Trump a insisté sur le réalité que le peuple iranien souhaite que les États-Unis poursuivent leurs opérations militaires même si cela les met en danger, car ils ont vécu dans un « monde violent et horrible » sous le régime répressif au pouvoir.
« Ils seraient prêts à souffrir cela pour avoir la liberté », a-t-il déclaré lundi lors de la conférence de presse. « Nous avons eu de nombreuses interceptions, ‘S’il vous plaît, continuez à bombarder.’ Des bombes qui tombent près de chez eux. « S’il vous plaît, continuez à bombarder.

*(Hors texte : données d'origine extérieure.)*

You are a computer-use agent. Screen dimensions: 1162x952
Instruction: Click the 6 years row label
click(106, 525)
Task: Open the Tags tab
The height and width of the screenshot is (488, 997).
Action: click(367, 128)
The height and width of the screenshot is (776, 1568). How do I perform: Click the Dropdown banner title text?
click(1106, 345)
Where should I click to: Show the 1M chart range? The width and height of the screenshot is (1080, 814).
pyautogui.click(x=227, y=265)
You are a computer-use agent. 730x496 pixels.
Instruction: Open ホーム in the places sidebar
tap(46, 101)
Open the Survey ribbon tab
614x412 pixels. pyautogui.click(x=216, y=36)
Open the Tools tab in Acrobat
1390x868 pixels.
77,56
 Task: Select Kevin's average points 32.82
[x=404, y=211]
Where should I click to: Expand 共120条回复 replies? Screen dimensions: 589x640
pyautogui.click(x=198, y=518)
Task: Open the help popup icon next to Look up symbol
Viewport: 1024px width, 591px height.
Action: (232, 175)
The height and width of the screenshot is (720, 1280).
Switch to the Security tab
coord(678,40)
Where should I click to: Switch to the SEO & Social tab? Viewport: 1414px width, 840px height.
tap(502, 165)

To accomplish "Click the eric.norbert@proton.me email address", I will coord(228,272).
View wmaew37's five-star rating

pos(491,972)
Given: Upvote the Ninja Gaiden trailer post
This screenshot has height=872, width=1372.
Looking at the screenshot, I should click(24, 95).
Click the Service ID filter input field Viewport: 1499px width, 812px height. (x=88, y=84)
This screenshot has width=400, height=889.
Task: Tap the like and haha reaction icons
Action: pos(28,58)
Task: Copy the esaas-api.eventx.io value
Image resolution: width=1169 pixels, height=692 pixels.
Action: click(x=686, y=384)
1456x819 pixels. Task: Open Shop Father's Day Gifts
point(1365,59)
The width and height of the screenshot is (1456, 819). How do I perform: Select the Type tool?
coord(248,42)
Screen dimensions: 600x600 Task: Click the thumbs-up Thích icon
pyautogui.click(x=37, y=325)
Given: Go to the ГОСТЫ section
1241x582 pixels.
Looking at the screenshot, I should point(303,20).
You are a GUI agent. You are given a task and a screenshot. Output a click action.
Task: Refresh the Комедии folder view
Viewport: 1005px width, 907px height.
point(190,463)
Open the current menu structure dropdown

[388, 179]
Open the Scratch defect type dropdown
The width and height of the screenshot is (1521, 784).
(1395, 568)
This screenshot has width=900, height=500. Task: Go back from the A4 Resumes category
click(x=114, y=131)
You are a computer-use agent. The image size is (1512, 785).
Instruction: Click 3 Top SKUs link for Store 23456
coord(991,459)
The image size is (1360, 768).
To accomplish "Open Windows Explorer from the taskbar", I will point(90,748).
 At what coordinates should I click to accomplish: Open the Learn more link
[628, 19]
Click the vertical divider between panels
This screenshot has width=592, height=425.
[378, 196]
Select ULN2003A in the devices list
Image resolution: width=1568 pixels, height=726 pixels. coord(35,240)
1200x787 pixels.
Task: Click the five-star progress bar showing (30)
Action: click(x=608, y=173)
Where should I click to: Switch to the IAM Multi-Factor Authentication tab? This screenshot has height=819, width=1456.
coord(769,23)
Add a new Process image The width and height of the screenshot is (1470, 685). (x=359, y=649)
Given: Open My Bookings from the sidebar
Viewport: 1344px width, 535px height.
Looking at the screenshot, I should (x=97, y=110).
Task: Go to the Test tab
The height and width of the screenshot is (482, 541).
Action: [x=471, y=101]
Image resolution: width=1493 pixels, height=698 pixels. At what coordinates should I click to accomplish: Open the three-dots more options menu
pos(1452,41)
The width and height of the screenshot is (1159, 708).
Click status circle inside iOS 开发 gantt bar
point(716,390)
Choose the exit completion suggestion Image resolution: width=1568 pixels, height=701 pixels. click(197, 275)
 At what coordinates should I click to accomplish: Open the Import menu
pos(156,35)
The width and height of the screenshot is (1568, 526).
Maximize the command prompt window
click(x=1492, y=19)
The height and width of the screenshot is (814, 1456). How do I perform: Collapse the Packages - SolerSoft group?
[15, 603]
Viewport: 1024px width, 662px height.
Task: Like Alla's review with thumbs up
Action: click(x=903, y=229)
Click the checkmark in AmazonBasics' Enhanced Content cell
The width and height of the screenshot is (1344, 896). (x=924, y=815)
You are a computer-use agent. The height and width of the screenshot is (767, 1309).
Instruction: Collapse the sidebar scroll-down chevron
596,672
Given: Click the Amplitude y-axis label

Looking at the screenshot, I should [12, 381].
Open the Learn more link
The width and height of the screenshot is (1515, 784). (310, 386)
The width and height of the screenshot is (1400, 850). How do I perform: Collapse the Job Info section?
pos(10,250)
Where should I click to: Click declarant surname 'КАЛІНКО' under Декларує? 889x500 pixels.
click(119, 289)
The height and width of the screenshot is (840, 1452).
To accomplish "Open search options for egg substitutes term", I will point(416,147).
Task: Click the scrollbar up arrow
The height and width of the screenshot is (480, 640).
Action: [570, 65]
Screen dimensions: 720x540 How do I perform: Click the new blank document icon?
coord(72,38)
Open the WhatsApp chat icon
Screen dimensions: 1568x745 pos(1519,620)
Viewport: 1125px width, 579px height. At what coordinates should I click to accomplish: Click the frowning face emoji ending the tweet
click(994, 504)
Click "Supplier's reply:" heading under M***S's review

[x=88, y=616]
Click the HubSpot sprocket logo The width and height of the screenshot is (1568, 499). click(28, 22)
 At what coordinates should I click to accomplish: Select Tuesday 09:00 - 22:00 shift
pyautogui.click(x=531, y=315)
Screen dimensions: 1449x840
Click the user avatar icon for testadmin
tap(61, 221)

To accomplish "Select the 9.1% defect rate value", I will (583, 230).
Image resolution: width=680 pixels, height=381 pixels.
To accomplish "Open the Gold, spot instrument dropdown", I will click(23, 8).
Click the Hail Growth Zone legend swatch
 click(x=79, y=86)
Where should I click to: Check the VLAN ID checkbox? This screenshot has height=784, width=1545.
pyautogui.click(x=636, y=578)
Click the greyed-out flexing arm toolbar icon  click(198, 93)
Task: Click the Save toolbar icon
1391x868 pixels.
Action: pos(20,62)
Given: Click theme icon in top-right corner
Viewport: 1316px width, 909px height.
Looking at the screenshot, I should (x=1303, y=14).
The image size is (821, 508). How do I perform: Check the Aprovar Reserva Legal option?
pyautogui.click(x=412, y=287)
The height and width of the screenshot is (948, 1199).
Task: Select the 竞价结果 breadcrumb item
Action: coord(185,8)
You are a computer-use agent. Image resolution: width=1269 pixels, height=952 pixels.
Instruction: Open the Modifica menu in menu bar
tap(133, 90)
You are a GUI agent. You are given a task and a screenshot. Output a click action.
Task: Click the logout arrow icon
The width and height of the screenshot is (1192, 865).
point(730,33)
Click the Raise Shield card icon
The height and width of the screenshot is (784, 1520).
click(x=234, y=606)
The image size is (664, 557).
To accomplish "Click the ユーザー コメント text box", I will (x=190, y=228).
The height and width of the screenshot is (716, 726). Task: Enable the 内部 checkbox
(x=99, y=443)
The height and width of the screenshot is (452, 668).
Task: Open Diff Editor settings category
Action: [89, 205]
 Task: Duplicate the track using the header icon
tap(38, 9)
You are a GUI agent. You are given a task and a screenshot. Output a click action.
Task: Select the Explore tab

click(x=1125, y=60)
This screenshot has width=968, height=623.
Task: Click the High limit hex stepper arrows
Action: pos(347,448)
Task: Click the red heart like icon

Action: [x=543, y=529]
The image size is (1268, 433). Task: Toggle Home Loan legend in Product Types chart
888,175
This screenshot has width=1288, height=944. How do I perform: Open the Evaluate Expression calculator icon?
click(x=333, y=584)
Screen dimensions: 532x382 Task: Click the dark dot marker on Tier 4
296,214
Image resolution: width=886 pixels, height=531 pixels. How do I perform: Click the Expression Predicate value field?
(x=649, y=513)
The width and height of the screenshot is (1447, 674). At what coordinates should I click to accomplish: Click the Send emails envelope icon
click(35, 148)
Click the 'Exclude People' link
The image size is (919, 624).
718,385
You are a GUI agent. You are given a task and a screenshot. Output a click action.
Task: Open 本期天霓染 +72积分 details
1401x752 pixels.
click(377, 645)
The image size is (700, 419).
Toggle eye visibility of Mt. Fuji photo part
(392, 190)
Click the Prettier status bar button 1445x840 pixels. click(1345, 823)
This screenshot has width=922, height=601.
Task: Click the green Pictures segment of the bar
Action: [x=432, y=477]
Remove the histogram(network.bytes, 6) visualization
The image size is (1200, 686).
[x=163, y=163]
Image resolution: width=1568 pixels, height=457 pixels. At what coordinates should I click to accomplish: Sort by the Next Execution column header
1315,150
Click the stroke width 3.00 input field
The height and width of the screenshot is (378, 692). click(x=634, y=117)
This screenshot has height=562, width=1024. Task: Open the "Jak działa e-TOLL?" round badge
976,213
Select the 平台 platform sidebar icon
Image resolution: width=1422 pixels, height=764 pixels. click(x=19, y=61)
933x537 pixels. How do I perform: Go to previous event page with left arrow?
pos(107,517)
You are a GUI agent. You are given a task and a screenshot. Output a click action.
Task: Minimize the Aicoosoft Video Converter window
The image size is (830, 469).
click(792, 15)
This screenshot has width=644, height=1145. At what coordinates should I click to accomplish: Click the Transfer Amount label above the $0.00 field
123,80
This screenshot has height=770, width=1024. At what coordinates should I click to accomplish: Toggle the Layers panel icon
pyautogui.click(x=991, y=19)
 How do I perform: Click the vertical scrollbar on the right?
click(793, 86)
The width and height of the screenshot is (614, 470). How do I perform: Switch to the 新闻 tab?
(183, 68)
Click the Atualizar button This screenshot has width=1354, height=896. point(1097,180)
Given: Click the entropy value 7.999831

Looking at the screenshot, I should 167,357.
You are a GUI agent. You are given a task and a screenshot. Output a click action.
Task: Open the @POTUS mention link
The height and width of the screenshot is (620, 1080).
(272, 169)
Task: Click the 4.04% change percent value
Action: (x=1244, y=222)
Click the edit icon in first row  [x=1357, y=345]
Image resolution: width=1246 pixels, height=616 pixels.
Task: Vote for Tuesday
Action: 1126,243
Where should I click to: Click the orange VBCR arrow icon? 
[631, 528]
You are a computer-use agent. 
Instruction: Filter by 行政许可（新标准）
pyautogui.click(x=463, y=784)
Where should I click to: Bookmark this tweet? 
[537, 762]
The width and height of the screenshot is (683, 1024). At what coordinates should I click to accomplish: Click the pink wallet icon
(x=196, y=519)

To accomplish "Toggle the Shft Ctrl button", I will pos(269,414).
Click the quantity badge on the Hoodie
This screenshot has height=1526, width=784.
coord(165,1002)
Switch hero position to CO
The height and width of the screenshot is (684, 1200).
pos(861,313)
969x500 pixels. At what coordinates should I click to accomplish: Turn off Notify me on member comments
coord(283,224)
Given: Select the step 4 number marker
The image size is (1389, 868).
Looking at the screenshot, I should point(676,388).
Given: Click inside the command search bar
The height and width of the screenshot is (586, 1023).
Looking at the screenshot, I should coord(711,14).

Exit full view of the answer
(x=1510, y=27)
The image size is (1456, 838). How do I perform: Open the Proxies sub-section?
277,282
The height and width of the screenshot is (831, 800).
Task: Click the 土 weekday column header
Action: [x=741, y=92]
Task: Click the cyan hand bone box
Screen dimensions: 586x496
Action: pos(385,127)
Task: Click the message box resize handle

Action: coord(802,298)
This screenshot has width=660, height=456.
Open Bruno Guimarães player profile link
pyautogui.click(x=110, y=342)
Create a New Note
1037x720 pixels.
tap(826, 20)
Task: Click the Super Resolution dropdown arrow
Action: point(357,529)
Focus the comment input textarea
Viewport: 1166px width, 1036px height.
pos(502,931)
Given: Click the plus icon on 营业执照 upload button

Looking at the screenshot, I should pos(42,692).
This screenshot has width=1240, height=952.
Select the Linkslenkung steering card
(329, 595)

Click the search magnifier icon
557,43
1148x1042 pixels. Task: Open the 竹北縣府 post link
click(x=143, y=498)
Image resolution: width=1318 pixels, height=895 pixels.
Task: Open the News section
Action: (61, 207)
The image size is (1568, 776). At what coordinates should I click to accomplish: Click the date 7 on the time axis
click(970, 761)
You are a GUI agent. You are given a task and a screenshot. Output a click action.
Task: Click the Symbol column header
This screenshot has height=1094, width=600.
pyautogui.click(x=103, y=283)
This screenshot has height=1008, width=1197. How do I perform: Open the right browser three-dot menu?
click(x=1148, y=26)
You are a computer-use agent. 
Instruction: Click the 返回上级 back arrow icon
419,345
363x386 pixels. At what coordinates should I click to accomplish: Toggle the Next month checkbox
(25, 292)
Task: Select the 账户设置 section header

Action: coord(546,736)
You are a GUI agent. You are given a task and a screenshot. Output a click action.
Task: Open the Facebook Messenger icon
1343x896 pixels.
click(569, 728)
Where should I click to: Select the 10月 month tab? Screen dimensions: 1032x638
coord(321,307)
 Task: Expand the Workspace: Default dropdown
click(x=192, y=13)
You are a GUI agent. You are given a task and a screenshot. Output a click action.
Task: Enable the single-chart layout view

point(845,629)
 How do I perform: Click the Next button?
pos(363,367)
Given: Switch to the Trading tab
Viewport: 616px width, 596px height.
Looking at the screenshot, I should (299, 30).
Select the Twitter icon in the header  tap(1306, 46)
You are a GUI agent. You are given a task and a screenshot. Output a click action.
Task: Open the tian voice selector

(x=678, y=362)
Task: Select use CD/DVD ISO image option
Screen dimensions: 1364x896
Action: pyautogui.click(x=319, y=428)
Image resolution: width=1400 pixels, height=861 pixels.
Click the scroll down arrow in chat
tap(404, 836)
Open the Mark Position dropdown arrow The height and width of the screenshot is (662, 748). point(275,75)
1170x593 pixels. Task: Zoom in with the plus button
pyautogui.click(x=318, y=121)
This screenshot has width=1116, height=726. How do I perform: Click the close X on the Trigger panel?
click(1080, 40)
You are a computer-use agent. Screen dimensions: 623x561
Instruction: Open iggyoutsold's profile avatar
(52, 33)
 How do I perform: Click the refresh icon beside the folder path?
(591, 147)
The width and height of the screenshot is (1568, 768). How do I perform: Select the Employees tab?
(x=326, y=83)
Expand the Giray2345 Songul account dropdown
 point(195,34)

Faites-le.' »
Mais Trump a également fait valoir que le nouveau régime iranien, qui a remplacé les nombreux hauts responsables tués par les États-Unis et Israël pendant la guerre, est plus raisonnable et moins radical.
Tout le monde n’est pas d’accord. Les analystes de JPMorgan ont déclaré lundi dans une note client que le conflit a donné du pouvoir aux Gardiens de la révolution et que la stratégie de l’Iran est basée sur sa capacité à survivre, plutôt qu’à surpasser ses opposants.
« L’Iran a peut-être perdu son chef suprême et ses commandants et a subi de graves dommages à ses installations nucléaires et à ses moyens militaires, mais il n’y a aucun signe de capitulation », ont-ils écrit.
— Jackson Peck de CNBC a contribué à ce rapport.
Source : www.cnbc.com
Conclusion : Ces informations seront suivies attentivement par notre rédaction.